§ RECORDS FOR THIS TASK
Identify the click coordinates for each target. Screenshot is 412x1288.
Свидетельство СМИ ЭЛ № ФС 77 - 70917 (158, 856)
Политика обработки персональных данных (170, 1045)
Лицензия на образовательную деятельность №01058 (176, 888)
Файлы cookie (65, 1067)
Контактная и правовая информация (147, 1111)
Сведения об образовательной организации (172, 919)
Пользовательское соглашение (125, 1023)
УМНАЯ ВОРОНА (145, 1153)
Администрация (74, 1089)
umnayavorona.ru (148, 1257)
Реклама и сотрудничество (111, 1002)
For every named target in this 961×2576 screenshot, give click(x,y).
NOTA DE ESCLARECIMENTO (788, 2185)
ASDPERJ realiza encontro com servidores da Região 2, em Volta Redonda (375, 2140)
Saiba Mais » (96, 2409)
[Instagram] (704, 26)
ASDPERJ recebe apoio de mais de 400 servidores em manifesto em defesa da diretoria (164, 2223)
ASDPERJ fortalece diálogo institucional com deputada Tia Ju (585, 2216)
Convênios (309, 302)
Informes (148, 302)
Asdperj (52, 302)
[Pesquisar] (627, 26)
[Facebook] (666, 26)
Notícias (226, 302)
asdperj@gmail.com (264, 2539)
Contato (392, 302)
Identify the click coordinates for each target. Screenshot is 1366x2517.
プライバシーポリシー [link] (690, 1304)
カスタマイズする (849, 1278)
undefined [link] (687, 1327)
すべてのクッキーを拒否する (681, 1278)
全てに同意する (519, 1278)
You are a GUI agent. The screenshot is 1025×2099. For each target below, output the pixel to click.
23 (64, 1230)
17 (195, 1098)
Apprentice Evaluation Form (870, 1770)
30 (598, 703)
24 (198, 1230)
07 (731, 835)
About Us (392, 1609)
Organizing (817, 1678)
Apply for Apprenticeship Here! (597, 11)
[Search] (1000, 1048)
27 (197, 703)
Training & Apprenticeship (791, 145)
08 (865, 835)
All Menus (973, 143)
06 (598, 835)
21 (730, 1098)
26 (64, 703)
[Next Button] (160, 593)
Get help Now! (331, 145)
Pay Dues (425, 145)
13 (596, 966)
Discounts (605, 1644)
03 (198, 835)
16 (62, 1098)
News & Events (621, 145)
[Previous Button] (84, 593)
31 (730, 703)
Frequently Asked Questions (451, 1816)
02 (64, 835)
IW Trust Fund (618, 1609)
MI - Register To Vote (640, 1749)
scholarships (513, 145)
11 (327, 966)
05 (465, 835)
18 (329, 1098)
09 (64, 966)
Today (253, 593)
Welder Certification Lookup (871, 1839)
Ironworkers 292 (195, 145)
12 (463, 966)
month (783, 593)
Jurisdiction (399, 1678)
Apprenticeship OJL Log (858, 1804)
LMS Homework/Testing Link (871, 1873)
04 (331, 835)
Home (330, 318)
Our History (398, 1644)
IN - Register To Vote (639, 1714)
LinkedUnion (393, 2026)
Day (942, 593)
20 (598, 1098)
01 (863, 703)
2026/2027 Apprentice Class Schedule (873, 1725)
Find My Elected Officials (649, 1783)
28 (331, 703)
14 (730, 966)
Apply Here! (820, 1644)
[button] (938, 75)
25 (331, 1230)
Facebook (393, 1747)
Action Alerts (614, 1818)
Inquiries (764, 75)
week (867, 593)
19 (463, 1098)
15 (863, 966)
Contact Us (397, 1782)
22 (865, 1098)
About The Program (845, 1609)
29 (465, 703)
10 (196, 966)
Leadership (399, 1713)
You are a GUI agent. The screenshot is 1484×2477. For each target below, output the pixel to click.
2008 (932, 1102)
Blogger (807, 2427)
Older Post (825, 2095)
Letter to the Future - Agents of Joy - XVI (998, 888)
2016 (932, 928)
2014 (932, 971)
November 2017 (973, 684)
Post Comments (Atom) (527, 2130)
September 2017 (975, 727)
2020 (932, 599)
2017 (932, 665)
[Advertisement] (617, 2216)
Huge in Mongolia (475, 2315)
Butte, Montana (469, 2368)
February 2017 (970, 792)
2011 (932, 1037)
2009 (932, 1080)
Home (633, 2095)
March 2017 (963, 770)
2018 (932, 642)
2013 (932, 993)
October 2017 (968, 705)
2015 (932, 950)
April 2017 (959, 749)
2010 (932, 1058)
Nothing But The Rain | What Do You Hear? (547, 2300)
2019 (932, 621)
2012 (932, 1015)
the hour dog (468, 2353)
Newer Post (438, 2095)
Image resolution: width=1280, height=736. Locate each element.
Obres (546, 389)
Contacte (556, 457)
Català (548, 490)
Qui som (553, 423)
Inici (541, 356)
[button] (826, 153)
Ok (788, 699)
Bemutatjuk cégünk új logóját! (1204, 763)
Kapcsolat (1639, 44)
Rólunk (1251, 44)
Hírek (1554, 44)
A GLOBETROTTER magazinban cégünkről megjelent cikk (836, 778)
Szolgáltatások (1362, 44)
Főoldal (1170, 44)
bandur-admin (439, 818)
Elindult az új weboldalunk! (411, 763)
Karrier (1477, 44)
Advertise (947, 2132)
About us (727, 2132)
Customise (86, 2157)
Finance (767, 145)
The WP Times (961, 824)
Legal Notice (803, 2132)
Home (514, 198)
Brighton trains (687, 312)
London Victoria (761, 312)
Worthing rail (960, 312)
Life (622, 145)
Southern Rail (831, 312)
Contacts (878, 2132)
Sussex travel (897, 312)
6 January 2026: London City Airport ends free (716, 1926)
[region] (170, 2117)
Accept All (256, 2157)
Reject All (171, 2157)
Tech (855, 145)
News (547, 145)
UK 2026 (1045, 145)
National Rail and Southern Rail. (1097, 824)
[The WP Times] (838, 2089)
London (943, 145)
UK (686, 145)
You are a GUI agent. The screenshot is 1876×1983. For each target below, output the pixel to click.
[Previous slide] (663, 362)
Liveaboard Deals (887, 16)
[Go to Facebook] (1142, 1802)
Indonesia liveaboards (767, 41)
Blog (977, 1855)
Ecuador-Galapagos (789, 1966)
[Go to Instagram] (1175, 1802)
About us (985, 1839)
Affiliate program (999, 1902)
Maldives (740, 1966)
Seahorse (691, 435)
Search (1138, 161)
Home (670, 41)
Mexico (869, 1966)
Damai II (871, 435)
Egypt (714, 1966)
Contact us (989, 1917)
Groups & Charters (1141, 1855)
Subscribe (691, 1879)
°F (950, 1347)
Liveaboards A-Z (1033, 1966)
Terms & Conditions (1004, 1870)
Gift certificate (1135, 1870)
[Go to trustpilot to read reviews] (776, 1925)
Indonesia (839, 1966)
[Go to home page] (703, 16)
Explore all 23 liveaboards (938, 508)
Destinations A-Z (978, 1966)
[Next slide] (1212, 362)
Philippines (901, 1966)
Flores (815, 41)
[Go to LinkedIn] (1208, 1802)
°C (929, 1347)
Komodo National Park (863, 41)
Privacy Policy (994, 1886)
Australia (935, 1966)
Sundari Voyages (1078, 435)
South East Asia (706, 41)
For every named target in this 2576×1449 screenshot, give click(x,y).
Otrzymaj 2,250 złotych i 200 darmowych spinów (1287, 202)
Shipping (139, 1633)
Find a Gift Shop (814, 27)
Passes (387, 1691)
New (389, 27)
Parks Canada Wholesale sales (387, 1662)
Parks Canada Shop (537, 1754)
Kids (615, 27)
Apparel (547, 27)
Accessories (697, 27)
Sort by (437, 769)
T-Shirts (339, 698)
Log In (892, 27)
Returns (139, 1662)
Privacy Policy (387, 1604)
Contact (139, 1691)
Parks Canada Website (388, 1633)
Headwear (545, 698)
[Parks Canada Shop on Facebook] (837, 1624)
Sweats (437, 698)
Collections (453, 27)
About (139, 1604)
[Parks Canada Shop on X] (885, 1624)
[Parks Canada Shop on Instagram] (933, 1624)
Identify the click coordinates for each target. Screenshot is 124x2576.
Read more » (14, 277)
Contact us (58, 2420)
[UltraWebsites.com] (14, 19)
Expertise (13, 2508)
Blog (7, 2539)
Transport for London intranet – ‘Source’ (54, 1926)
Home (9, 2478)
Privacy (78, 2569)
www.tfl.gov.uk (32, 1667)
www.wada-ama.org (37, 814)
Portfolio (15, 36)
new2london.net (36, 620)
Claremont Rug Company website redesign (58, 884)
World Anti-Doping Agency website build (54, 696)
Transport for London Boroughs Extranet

§ ASSIGNMENT
Print exactly the lines from the one with "Find a Gift Shop (814, 27)" through the last line of the material, including both, and no others.

§ EXPECTED ANSWER
Find a Gift Shop (814, 27)
Passes (387, 1691)
New (389, 27)
Parks Canada Wholesale sales (387, 1662)
Parks Canada Shop (537, 1754)
Kids (615, 27)
Apparel (547, 27)
Accessories (697, 27)
Sort by (437, 769)
T-Shirts (339, 698)
Log In (892, 27)
Returns (139, 1662)
Privacy Policy (387, 1604)
Contact (139, 1691)
Parks Canada Website (388, 1633)
Headwear (545, 698)
[Parks Canada Shop on Facebook] (837, 1624)
Sweats (437, 698)
Collections (453, 27)
About (139, 1604)
[Parks Canada Shop on X] (885, 1624)
[Parks Canada Shop on Instagram] (933, 1624)
Identify the click coordinates for each target. Screenshot is 124x2576.
Read more » (14, 277)
Contact us (58, 2420)
[UltraWebsites.com] (14, 19)
Expertise (13, 2508)
Blog (7, 2539)
Transport for London intranet – ‘Source’ (54, 1926)
Home (9, 2478)
Privacy (78, 2569)
www.tfl.gov.uk (32, 1667)
www.wada-ama.org (37, 814)
Portfolio (15, 36)
new2london.net (36, 620)
Claremont Rug Company website redesign (58, 884)
World Anti-Doping Agency website build (54, 696)
Transport for London Boroughs Extranet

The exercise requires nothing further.